Frequently Asked Questions
Why do Hindus want to die in Varanasi? Because Kashi is believed to be Moksha Nagari, the city of liberation, where dying frees the soul from the cycle of rebirth and grants moksha.
What is the Taraka Mantra? The mantra of liberation that, by tradition, Lord Shiva whispers into the ear of anyone who dies in Kashi, guiding the soul to moksha.
Can tourists watch a cremation at Manikarnika? You may observe respectfully from a distance, but photography is strictly discouraged and you should never pay touts posing as guides or charity collectors.
What is the difference between Manikarnika and Harishchandra Ghat? Both are cremation ghats; Manikarnika is the larger, most sacred "great cremation ground," while Harishchandra is older and quieter, tied to the legend of the truthful king.

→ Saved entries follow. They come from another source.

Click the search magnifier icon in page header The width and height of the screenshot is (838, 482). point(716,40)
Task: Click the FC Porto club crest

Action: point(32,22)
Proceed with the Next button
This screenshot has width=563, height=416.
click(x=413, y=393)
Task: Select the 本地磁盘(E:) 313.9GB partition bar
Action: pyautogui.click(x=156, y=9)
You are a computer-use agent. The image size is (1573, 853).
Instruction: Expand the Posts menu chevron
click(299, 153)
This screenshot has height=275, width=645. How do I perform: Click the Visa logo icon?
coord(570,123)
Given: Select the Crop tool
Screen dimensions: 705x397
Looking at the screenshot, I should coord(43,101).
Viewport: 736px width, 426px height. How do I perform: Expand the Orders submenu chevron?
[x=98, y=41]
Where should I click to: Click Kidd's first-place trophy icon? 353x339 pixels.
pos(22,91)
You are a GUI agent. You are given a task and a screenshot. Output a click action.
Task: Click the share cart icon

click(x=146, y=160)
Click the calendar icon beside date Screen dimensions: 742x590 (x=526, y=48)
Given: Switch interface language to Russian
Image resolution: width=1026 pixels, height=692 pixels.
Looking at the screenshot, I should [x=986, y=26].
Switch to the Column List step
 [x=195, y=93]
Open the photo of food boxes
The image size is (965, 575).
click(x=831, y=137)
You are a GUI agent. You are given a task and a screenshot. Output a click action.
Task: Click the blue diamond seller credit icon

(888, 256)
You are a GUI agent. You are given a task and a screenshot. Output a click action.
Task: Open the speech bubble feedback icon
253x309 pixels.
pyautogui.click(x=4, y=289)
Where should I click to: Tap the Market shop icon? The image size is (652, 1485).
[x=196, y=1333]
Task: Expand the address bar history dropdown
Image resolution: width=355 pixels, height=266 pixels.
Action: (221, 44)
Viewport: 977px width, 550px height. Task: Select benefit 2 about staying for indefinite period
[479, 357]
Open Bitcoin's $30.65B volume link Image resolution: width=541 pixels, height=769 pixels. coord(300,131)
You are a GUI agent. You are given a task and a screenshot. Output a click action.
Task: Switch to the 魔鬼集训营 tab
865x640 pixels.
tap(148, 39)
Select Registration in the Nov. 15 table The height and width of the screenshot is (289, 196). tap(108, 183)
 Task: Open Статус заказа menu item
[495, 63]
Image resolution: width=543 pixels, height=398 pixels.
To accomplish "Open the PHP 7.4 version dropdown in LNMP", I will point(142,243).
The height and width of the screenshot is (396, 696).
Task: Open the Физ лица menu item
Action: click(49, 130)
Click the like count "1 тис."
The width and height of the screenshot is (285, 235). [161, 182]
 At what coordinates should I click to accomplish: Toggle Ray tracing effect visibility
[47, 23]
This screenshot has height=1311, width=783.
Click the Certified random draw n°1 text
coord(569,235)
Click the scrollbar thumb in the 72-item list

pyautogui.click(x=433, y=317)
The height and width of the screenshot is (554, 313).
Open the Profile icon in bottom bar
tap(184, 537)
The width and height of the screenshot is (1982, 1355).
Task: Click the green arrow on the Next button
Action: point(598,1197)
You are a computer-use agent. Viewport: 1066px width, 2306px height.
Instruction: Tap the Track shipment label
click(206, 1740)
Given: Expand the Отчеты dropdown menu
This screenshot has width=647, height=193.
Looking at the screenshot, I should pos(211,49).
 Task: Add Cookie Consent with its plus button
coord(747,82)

Is it appropriate to visit such a place as a traveller? Yes, if done with humility and respect. For many, witnessing Kashi's openness to death is a profound and transformative experience.
The Legend of the Manikarnika Well
The ghat's very name carries a story of devotion. In one beloved legend, Lord Shiva and the goddess Parvati dwelt at this spot, and Parvati hid her earring — her mani — to keep Shiva bound to the place he loved. In another telling, Vishnu dug a sacred pool here with his discus and filled it with his own perspiration during aeons of penance, and Shiva's earring fell into it, giving the well and the ghat their name, Manikarnika — "the jewelled earring." The small, stepped tank beside the burning ground is still revered as this Manikarnika Kund, older even than the fires around it. Such stories remind visitors that for Banaras, death sits inside a much larger web of myth, memory and divine love.
A Different Way of Seeing Mortality
Perhaps the deepest "secret" of Varanasi is not any single ritual but a shift in perspective. In a world that hurries to hide ageing and death, Kashi places them at the centre of daily life and treats them as sacred rather than shameful. Grief is honoured openly; the body is returned with ceremony to fire and river; and the community of priests, boatmen and Doms holds the whole process with a matter-of-fact tenderness. Visitors often arrive expecting to be disturbed and leave strangely comforted, having glimpsed a culture in which death is woven into life rather than walled off from it. That, more than the flames themselves, is what people mean when they call Banaras the city where you learn how to live by learning how to die.
A note of sensitivity: cremation grounds are places of real grief for real families. If you visit, let reverence guide you. And if this subject touches something personal for you, be gentle with yourself as you read.